### Request
Substitute "Window size" for "Viewport" in the lines starting with the one containing "Select the Sheet1 worksheet tab" and going on through the one containing "(x=46, y=262)", and reproduce those lines with everything else unchanged. Omit the pictures from your answer.

Excerpt from a dataset:
——————————
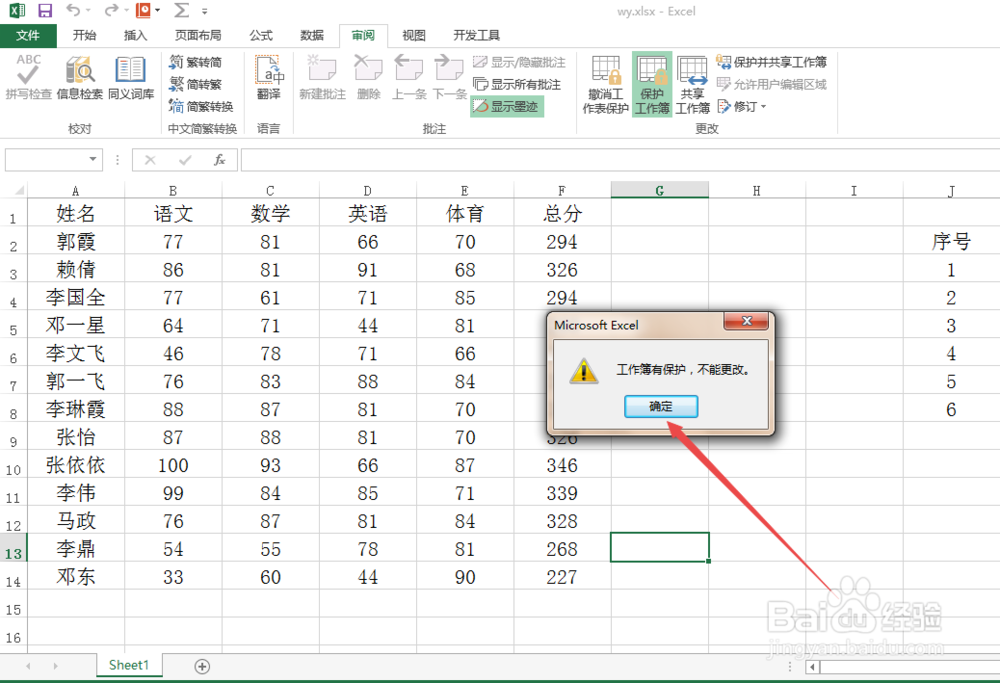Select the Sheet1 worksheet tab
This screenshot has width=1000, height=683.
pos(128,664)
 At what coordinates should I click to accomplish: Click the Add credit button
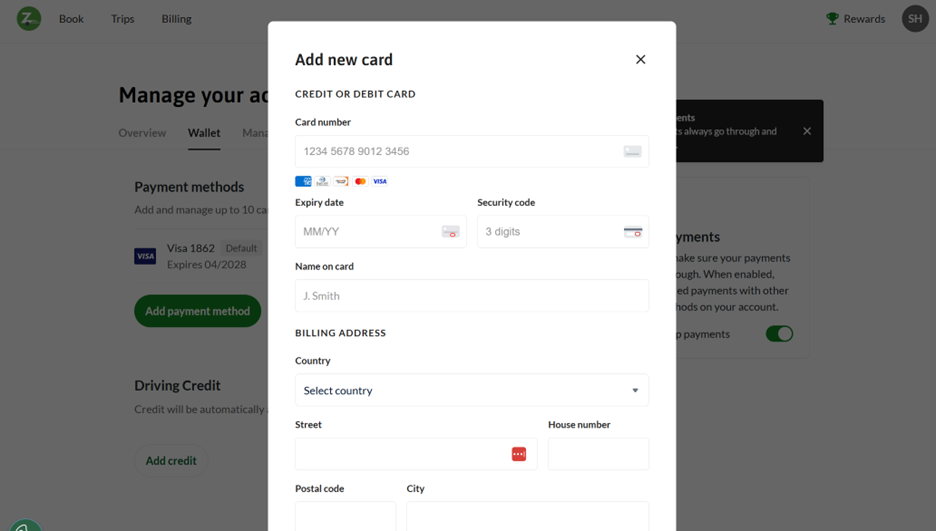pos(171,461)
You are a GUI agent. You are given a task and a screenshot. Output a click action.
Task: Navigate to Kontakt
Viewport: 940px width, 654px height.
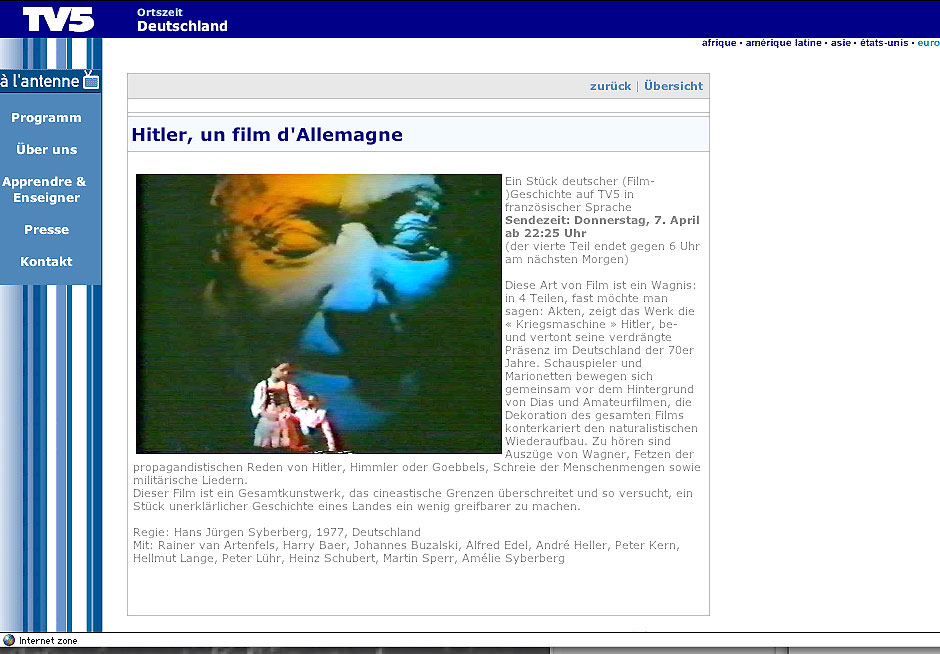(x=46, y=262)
——————————
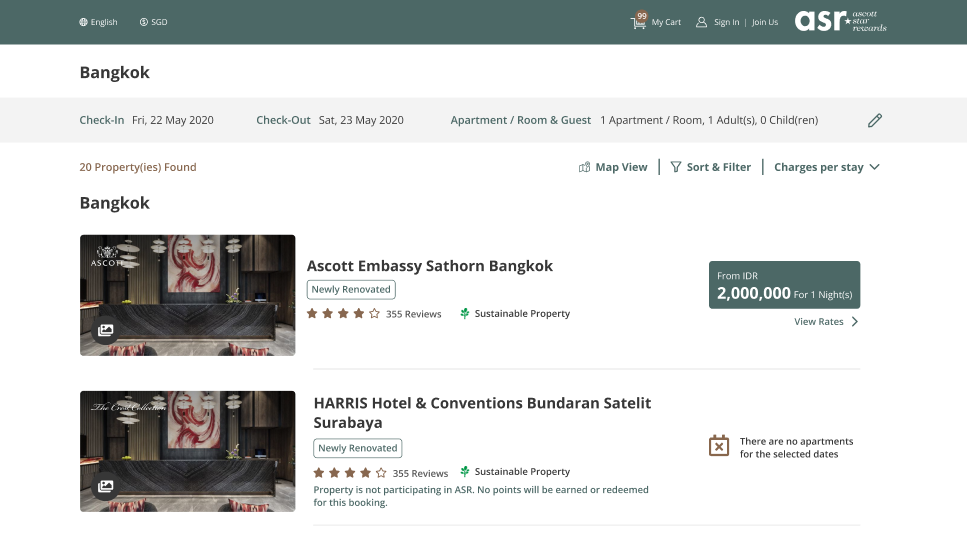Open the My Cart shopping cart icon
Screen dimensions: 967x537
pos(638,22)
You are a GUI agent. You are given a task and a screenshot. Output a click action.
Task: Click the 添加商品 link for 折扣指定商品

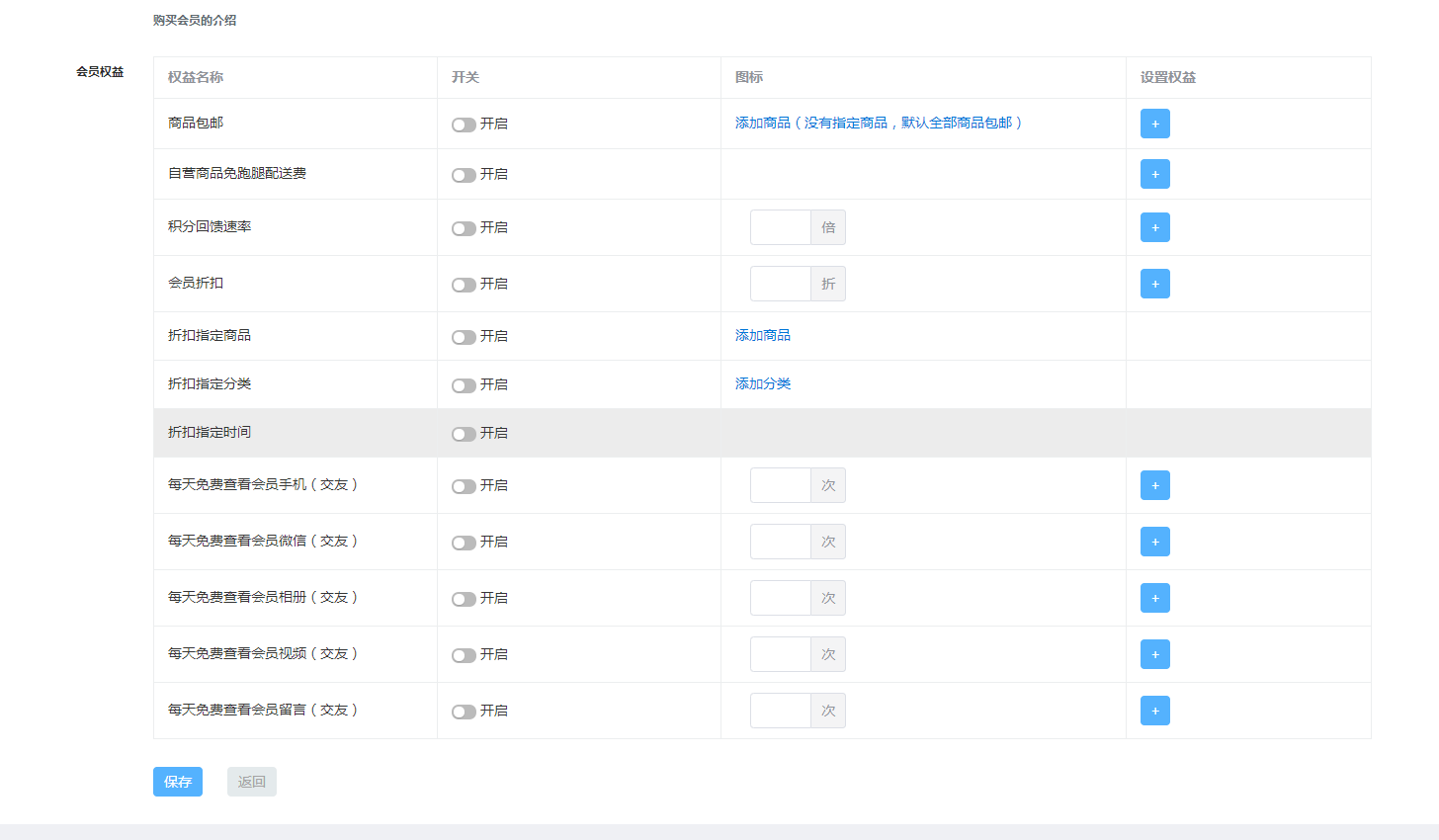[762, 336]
——————————
### Output of the task
Select the Sheet1 worksheet tab
This screenshot has width=1000, height=683.
pos(128,664)
 At what coordinates should I click to accomplish: Click the Add credit button
pos(171,461)
You are a GUI agent. You are given a task and a screenshot. Output a click action.
Task: Navigate to Kontakt
Window size: 940px width, 654px height.
(x=46, y=262)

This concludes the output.